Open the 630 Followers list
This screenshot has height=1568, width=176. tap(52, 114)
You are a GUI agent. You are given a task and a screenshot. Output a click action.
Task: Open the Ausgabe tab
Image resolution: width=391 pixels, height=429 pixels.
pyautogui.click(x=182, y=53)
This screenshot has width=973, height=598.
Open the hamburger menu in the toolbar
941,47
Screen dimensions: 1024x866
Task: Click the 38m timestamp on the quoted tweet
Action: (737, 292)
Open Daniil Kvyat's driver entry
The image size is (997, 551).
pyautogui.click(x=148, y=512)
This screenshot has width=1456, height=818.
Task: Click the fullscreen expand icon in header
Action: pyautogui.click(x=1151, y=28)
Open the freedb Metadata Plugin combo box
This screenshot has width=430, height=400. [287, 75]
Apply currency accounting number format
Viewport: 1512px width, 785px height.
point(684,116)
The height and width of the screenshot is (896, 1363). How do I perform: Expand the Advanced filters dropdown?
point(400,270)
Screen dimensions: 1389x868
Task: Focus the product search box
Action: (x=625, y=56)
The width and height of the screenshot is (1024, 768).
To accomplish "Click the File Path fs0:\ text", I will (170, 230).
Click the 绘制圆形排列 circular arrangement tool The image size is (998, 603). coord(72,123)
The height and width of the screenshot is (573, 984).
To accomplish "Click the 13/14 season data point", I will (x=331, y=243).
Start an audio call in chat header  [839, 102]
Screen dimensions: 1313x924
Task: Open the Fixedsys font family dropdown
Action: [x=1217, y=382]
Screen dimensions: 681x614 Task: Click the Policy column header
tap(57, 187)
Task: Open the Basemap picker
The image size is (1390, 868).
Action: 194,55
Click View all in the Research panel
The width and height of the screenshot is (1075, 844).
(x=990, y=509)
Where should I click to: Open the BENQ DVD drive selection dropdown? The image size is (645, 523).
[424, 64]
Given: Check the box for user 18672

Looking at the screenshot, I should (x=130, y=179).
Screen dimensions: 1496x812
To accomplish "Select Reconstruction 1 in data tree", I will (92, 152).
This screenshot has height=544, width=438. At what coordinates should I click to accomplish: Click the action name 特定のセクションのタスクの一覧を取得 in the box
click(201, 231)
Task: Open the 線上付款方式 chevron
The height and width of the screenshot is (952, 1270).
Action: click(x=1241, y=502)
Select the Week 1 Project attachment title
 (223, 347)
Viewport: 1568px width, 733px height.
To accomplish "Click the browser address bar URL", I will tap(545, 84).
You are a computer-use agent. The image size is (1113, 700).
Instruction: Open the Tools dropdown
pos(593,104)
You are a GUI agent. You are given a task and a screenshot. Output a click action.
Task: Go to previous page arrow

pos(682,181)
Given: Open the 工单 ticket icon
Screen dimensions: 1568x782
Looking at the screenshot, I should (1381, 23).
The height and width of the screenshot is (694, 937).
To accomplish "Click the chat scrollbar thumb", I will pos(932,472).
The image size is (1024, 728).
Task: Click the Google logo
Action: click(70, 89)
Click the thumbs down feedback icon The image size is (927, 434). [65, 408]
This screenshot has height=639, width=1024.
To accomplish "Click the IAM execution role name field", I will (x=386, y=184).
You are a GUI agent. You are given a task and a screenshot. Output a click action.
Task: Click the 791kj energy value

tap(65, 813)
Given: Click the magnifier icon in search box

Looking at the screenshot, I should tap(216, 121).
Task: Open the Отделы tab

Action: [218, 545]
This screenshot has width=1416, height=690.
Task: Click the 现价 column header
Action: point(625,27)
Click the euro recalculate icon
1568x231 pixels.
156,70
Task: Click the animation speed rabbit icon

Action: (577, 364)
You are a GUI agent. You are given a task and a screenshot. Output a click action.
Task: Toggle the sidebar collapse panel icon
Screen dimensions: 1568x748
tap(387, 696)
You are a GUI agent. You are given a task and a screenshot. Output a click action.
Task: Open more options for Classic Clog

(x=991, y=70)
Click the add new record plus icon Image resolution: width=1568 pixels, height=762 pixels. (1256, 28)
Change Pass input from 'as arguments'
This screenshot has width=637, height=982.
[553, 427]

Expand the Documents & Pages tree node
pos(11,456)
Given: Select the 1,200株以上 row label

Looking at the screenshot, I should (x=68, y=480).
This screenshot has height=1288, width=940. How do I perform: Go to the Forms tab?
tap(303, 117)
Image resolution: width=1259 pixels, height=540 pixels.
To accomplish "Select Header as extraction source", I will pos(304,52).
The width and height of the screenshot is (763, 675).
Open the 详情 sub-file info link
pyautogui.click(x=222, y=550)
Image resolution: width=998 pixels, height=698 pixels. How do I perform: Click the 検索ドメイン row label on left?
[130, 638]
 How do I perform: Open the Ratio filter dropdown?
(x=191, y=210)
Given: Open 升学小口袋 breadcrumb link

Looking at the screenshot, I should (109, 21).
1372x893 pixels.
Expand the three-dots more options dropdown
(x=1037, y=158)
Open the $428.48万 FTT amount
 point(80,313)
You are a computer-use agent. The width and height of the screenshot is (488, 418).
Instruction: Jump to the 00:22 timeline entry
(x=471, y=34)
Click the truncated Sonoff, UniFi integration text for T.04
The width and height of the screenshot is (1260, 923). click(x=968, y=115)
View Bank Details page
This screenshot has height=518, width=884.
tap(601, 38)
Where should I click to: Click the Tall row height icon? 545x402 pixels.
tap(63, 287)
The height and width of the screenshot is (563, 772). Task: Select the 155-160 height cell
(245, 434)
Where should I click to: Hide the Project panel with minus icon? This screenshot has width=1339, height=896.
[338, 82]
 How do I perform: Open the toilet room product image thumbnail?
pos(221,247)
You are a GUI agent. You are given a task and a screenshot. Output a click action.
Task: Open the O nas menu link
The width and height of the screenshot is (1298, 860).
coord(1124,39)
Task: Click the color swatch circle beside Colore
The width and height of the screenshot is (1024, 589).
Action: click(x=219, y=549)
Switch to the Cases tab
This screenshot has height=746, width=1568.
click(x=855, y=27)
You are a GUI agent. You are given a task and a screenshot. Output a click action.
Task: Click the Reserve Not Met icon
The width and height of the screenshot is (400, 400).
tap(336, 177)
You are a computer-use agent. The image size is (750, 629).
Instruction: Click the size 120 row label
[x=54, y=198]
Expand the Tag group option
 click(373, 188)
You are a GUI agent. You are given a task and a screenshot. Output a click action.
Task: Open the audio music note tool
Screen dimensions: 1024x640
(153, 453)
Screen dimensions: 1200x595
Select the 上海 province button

=-=-=-=-=

(Work instructions) In the records above, how many lines contain the string "computer"? State that number only.

(Solution to this exercise) 3